We in the west, particularly America, have a stake in this. We support Israel, but we do not do so critically, nor with an eye towards peace. That relationship should change.

We should expect:

  • There to be some historical curriculum taught that does not celebrate nor mourn the foundation of Israel, and that this curriculum is bold enough to get into the actual history of the times. This should be taught to all children, as part of integrated schools. Any Yeshivot or Madrassot must somehow cope with including this, although ideally both would lose their role as exclusive schools.

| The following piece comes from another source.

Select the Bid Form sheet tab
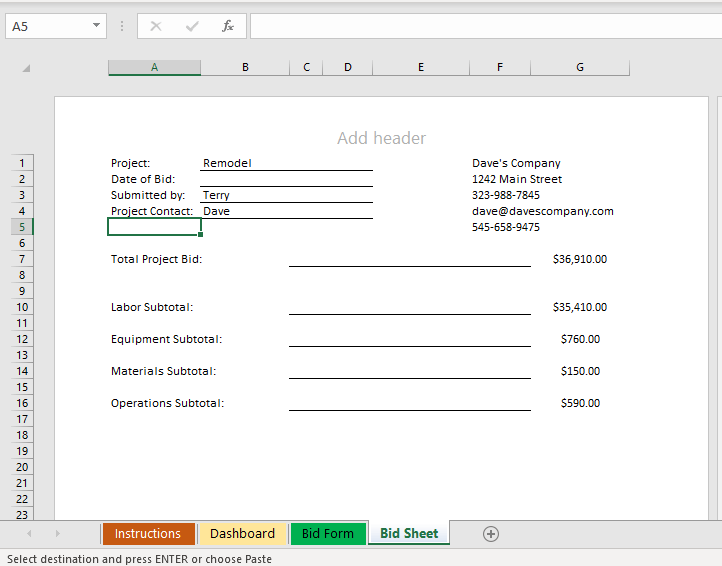722x566 pixels. pos(328,534)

  • An immediate end to the Law of Return, loyalty laws, and anything else in the legal climate that marks Israel as being special for one race.
  • Some kind of a property settlement that's equitable, or alternatively the destruction of all settlements, East Yerushalaim, and pre-1967 Arab lands returned to Palestinian hands
  • A commitment of Israelis and Palestinians to this, political disenfranchisement of those that cannot commit, and a commitment of both sides to police their people to imprison those who endanger the peace (settlers, those who fire rockets, etc)

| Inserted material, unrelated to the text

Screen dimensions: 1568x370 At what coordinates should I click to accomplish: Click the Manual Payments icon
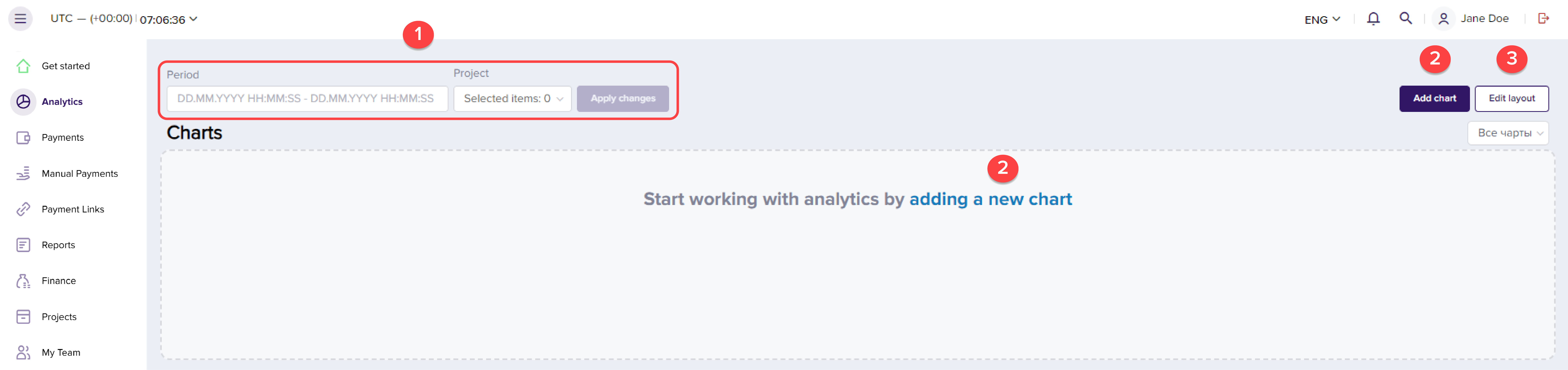(x=23, y=173)
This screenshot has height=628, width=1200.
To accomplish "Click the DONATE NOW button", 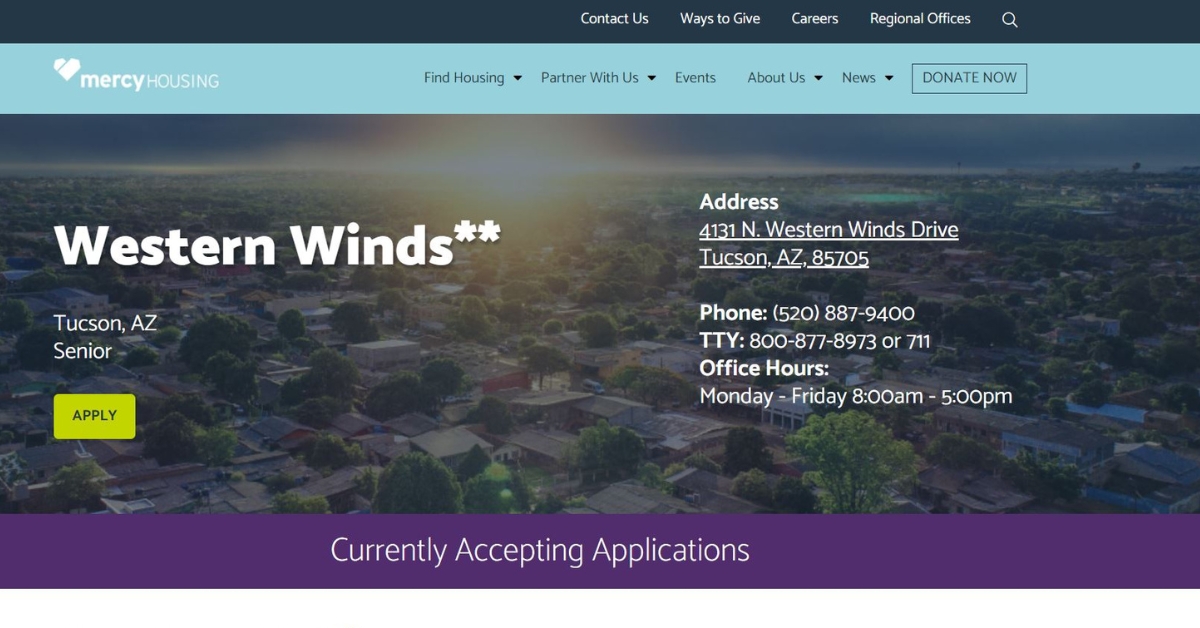I will 968,78.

  • A recognition that disenfranchisement and systems of property can create oppression and damage equal to that of violence, and that violence may be a response to abuses that are done while wearing the glove of the legal system. It is not acceptable to create laws that effectively abuse a people and then play innocent when those people respond violently.
  • Some kind of a tender recognition that there have been terrible abuses by most involved
Helen Thomas, a Whitehouse corrispondent, lost her job last year after making controversial statements about Israel and Jewish people. Deservedly so? Maybe. She was advocating that people "just go home" to europe and everywhere else, leaving Israel. That's not possible, not helpful, and way over the top (although the top is pretty low given that the status quo is unworkable and any alternatives to it are difficult to stomach). Do jews own the White House as she says? Let's distinguish the lobbies pushing for either nuanced (J Street) or unconditional (AJC, others) support of Israel from Hebrews or American-or-world Jewish culture as a whole. Not all Jewish people are Zionist, and not everyone agrees about what Zionism is. With that distinction made, I think, yes, there is influence there, and it is well-funded. There are a lot of other lobbyists too, and a lot of media ownership shaping people. Is it undue influence? Against the background of all of Washington's other lobbyists, it's hard to say. I would be happier were there categorically no lobbyist groups driving America's foreign policy, particularly with this case where supporting Israel neither helps Israel nor is just/safe/prudent. The Pro-Israel lobby is a problem, but they have no strong connection to individual Jewish people and only a weak connection to Jewish culture here. As for her criticism of the significance of Shoah in Yiddishkeit, I think she has a point in that it is often wrongly invoked to justify Zionism. I reject that justification; one wrong turn does not deserve another (Shoah does not justify Nakba), and there are many abused peoples (consider the Roma or the Kurds) who lack states in the world; we are not in a rush to make states for them. I'd stop the criticism there though; rememberance of pain is one kind of shared identity that binds a people together, and so long as the response is not one that prevents peace, I am not willing to suggest that Jewish culture abandon its past-misery focus (Dayenu, etc etc). In brief, Helen Thomas has some points, but she attaches them to ugly thoughts.

There is still a large backlog of things to write about, but it is very late as I finish this, and I am tired.